§ EXERCISE AIM:
Print, from the listing below, the lines starting at the line containing "Telekommunikation (33, 1368)" and ending at the line containing "Standort (94, 1359)", exactly as they stand, and print nothing else.

§ DATA TO USE:
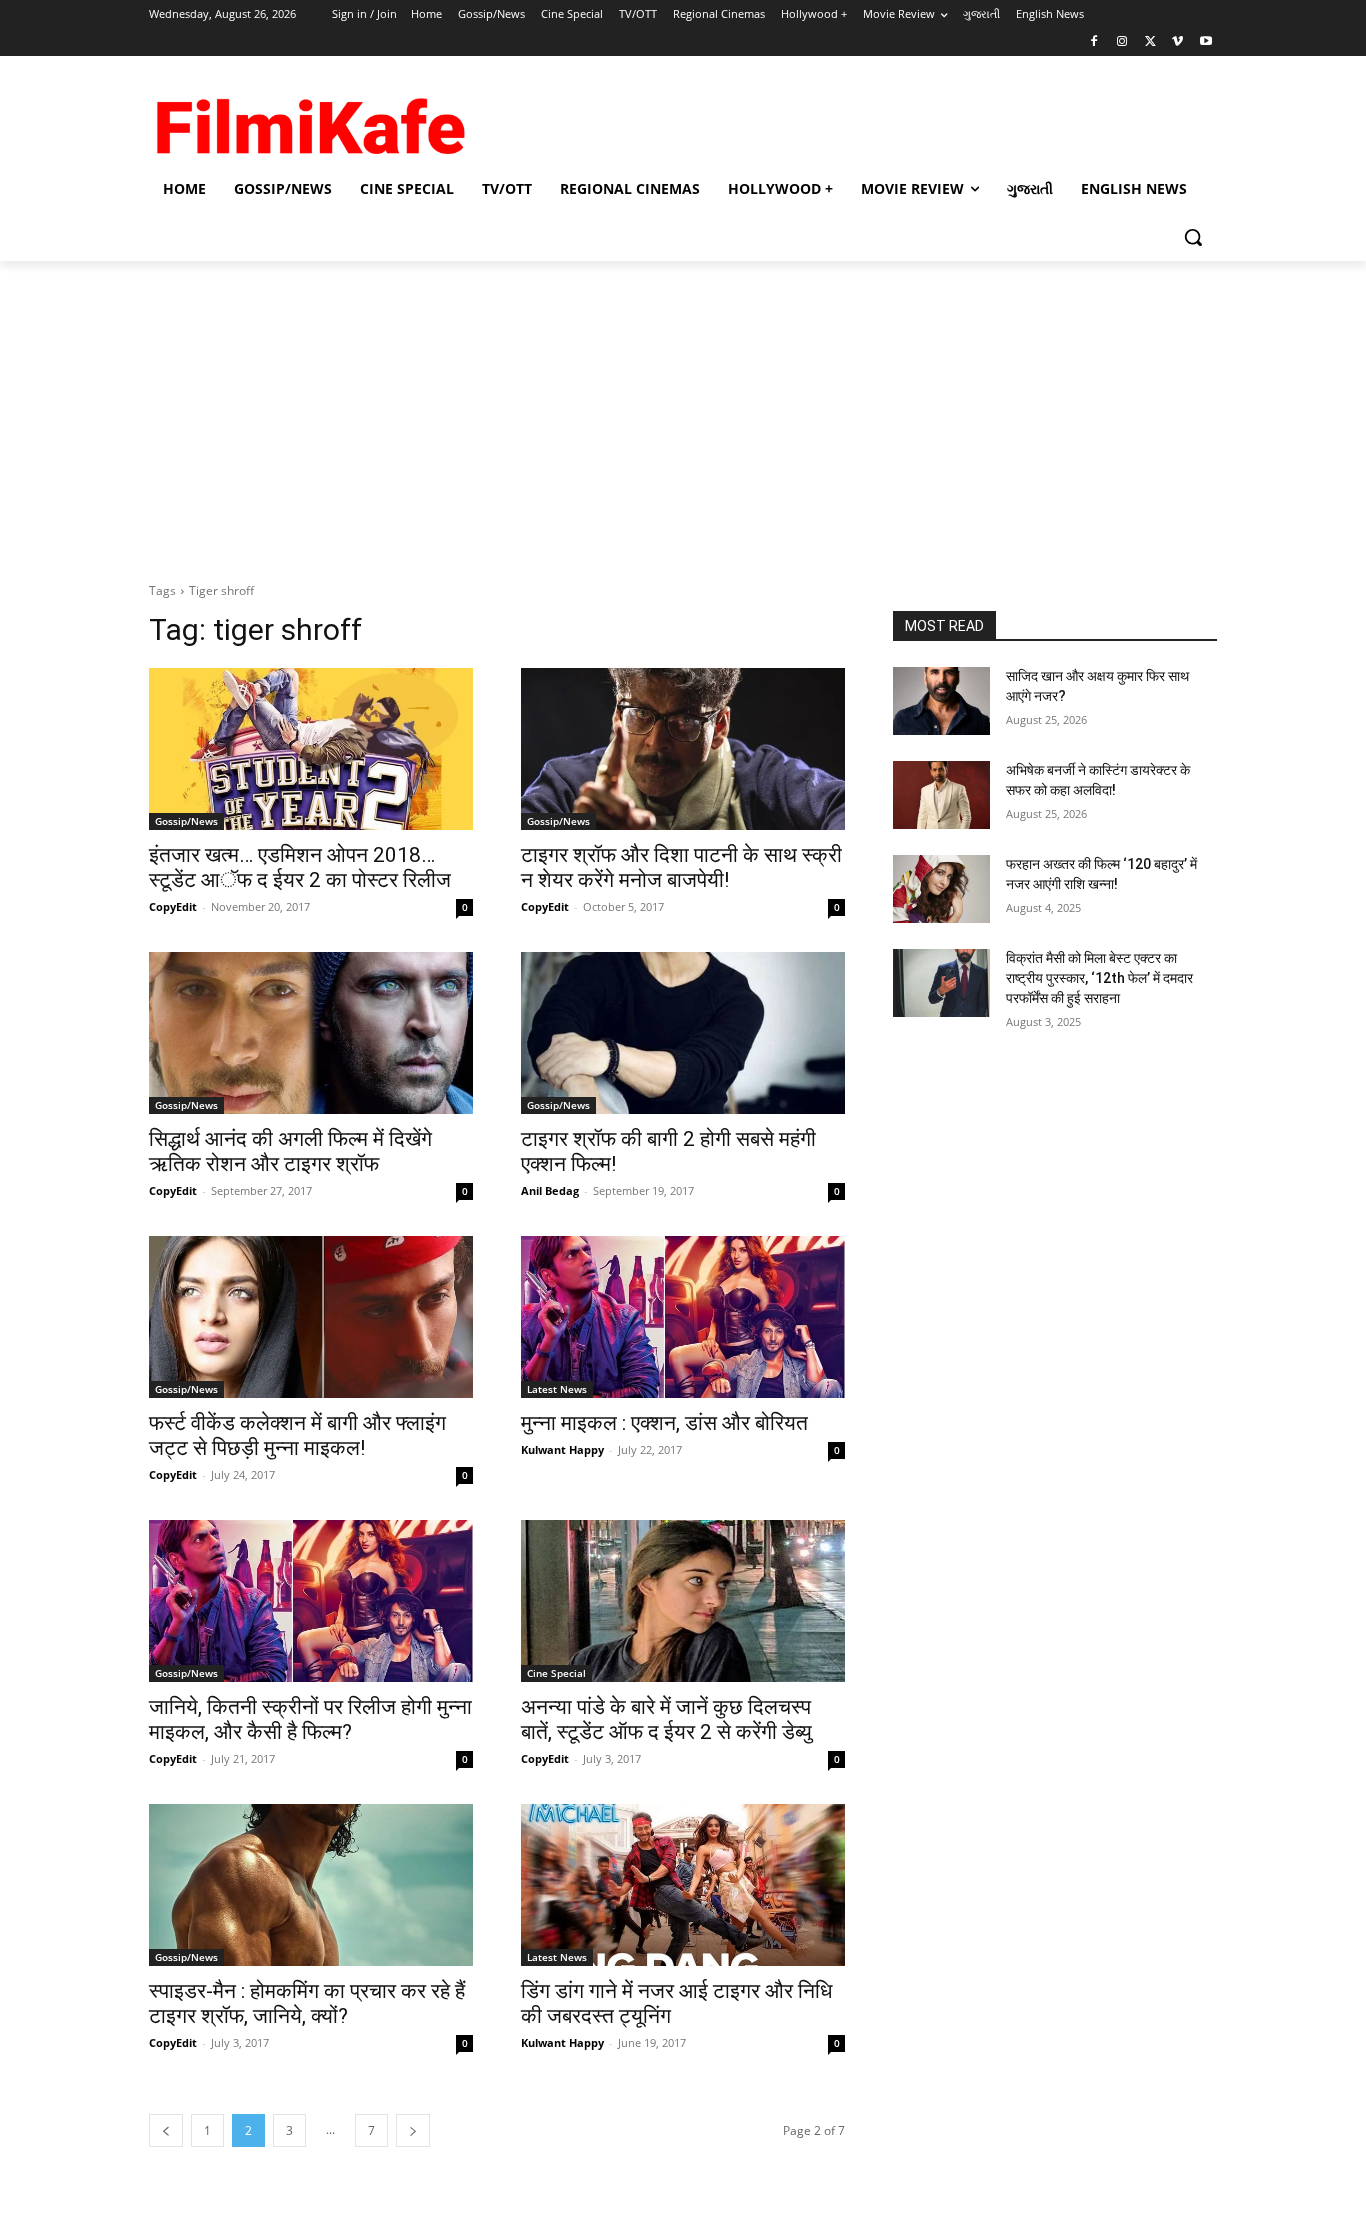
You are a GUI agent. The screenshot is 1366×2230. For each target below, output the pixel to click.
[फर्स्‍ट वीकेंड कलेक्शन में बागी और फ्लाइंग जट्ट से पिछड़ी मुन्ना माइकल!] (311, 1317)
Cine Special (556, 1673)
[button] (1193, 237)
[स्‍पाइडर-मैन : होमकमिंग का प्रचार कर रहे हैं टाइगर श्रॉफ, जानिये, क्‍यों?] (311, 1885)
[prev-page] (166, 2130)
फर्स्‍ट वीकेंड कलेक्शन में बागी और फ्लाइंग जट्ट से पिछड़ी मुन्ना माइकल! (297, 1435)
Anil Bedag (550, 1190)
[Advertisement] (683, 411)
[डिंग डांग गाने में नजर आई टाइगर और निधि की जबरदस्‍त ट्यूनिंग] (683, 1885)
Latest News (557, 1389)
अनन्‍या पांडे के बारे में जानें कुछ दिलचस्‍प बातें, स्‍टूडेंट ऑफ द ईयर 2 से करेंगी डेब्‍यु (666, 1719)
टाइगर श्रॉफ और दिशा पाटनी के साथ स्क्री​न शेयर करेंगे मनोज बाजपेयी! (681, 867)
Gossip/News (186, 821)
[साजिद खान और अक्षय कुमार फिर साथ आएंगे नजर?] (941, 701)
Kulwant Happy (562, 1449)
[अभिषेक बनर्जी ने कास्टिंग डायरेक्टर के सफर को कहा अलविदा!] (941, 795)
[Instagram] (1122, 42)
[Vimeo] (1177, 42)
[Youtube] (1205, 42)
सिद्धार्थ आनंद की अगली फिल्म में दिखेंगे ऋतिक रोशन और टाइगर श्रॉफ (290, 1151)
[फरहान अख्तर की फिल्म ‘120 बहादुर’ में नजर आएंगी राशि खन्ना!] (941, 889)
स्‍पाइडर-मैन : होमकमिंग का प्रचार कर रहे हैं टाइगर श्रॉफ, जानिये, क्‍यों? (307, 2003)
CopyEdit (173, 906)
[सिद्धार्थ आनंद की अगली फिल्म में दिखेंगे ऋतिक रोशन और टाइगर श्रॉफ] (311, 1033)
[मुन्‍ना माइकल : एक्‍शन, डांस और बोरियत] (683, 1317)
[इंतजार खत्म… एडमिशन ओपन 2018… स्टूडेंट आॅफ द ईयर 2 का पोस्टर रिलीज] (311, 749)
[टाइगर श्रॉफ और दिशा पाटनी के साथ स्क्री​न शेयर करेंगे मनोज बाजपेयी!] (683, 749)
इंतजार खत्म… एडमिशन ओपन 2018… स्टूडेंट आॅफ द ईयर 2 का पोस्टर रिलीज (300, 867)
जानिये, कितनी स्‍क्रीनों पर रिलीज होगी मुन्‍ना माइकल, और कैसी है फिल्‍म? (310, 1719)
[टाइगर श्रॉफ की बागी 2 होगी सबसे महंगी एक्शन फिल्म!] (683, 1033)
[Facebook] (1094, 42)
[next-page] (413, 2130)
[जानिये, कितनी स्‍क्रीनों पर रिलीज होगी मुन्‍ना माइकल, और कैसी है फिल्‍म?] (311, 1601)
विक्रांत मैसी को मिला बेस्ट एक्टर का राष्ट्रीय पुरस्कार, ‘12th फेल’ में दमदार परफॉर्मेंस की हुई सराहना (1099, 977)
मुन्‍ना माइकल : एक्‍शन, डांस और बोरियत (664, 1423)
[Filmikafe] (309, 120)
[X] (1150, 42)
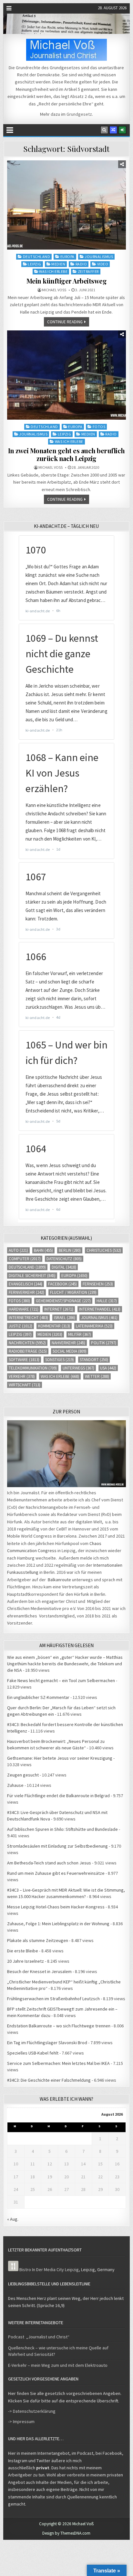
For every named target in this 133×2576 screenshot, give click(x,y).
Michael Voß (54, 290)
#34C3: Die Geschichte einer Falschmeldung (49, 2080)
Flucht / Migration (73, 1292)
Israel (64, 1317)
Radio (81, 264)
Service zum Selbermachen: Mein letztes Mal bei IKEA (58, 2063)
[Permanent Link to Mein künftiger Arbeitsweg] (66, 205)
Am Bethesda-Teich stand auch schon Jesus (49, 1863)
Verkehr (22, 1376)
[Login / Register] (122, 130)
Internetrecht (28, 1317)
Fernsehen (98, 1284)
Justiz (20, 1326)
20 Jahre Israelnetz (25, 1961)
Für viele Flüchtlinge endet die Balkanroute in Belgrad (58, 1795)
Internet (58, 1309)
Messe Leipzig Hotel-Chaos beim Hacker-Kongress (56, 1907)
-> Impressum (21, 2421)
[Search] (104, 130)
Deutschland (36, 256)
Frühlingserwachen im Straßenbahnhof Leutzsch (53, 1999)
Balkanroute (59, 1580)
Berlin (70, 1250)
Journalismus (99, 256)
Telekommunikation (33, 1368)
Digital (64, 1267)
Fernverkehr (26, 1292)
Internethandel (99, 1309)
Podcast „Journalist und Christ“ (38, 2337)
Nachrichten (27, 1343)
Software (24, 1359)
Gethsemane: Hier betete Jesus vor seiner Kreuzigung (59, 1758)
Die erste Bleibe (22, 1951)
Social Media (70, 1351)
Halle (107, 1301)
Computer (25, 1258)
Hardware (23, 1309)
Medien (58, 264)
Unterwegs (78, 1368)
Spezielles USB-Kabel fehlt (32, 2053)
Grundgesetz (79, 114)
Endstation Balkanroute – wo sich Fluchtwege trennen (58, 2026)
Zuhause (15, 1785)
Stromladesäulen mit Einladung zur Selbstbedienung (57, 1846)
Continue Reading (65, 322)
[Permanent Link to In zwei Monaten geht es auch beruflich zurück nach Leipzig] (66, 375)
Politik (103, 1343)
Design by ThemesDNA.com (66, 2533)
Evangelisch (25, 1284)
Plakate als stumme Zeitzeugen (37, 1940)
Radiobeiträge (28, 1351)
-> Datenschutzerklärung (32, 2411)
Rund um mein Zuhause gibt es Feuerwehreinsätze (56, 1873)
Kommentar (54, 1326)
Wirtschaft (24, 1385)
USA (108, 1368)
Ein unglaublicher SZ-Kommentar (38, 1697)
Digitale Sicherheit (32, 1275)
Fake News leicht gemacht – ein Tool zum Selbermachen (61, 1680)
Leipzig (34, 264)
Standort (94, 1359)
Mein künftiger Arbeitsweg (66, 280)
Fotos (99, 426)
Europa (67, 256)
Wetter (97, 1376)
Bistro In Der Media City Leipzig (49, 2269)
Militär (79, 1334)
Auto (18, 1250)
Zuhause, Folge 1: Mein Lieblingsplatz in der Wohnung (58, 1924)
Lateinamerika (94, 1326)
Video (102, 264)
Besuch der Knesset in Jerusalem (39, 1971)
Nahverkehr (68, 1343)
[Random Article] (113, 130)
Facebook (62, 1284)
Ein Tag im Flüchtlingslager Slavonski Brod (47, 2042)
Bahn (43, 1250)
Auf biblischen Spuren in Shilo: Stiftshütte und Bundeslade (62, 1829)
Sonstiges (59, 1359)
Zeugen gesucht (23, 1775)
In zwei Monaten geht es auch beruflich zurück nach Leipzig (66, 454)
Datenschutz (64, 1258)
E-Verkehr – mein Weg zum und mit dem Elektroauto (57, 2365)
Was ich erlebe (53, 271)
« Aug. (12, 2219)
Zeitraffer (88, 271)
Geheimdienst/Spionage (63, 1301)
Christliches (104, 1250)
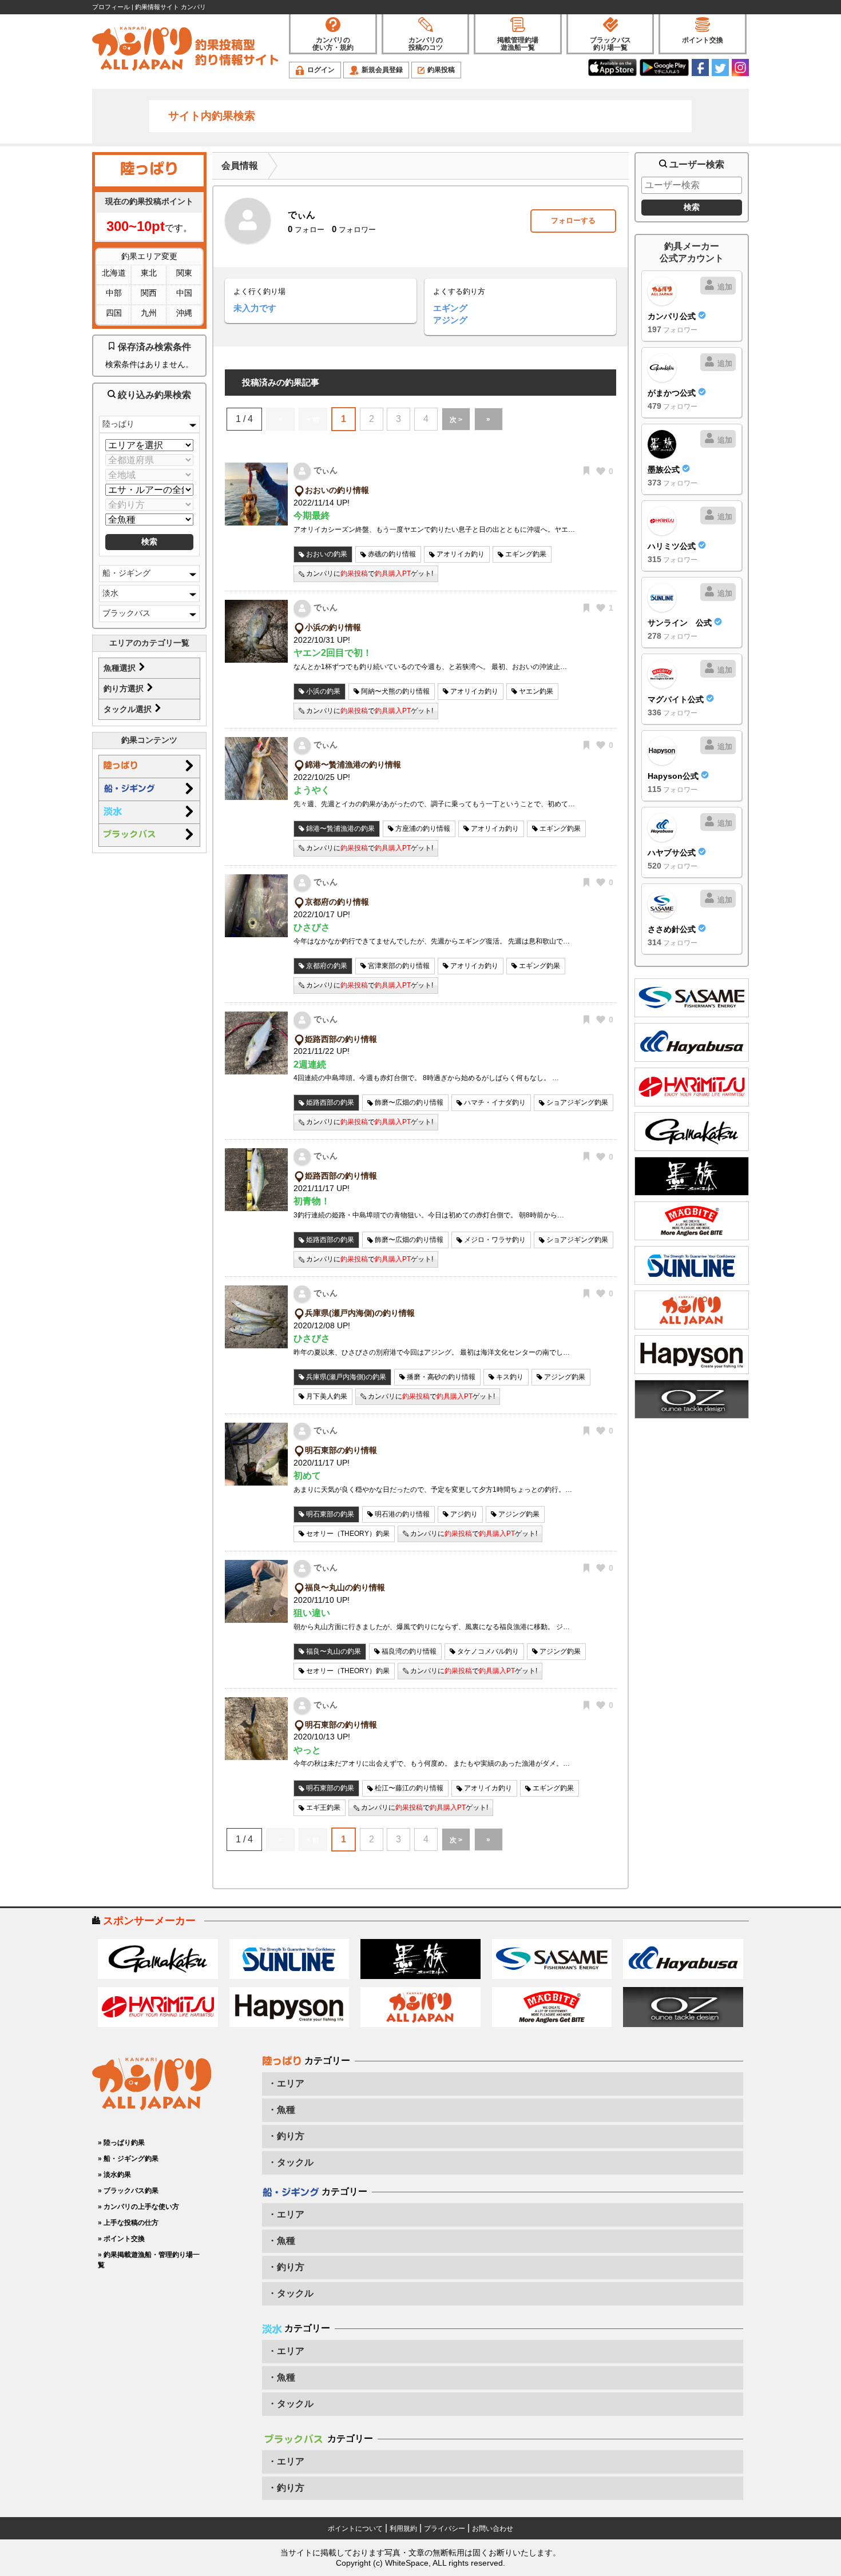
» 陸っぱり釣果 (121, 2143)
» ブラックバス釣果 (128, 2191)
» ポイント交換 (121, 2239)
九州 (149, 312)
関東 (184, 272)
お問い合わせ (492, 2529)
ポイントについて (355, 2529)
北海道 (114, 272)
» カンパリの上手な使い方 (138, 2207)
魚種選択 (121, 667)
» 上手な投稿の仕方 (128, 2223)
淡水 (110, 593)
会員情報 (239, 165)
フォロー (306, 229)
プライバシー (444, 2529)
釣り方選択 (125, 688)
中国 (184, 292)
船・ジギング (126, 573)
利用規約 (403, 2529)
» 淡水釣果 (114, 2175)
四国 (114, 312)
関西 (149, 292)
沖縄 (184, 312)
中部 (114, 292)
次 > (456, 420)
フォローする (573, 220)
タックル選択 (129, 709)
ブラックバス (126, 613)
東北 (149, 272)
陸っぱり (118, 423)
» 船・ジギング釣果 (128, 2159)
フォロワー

§ WRITTEN SOLUTION:
Telekommunikation (33, 1368)
Digital (64, 1267)
Fernverkehr (26, 1292)
Internethandel (99, 1309)
Podcast „Journalist und Christ“ (38, 2337)
Nachrichten (27, 1343)
Software (24, 1359)
Gethsemane: Hier betete Jesus vor seiner Kreuzigung (59, 1758)
Die erste Bleibe (22, 1951)
Social Media (70, 1351)
Halle (107, 1301)
Computer (25, 1258)
Hardware (23, 1309)
Medien (58, 264)
Unterwegs (78, 1368)
Spezielles USB-Kabel fehlt (32, 2053)
Grundgesetz (79, 114)
Endstation Balkanroute – wo sich Fluchtwege trennen (58, 2026)
Zuhause (15, 1785)
Stromladesäulen mit Einladung zur Selbstbedienung (57, 1846)
Continue Reading (65, 322)
[Permanent Link to In zwei Monaten geht es auch beruflich zurück nach Leipzig] (66, 375)
Politik (103, 1343)
Design by ThemesDNA.com (66, 2533)
Evangelisch (25, 1284)
Plakate als stumme Zeitzeugen (37, 1940)
Radiobeiträge (28, 1351)
-> Datenschutzerklärung (32, 2411)
Rund um mein Zuhause gibt es Feuerwehreinsätze (56, 1873)
Kommentar (54, 1326)
Wirtschaft (24, 1385)
USA (108, 1368)
Ein unglaublicher SZ-Kommentar (38, 1697)
Digitale Sicherheit (32, 1275)
Fake News leicht gemacht – ein Tool zum Selbermachen (61, 1680)
Leipzig (34, 264)
Standort (94, 1359)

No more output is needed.